* **What is required**
A bare number is the expected answer: the count of lines in the data holding "agent".

* **Extracted information**
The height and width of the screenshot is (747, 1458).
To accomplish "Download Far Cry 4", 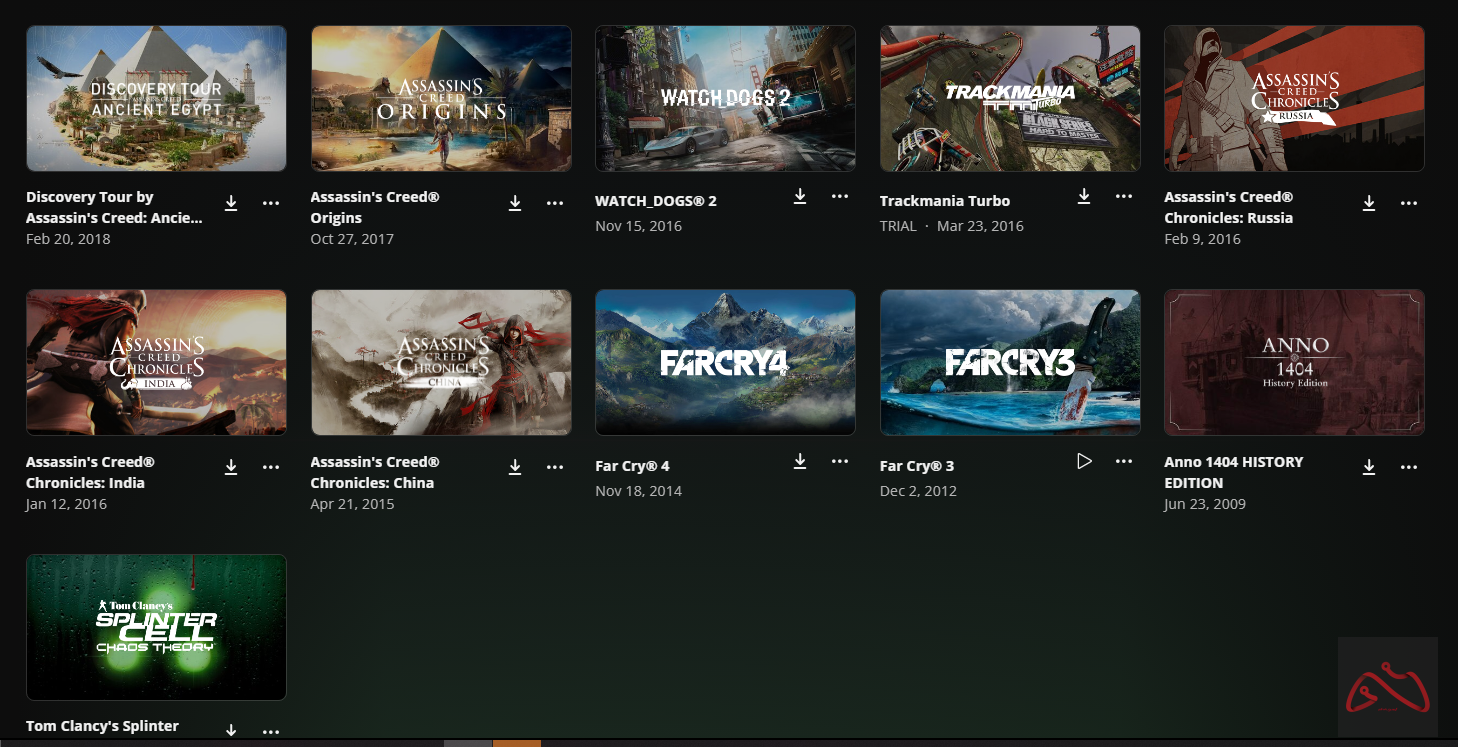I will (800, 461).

---

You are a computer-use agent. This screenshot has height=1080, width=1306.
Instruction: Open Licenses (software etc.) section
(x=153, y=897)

...

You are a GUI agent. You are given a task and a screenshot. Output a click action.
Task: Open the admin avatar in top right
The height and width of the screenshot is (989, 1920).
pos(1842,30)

* **Result of this task**
2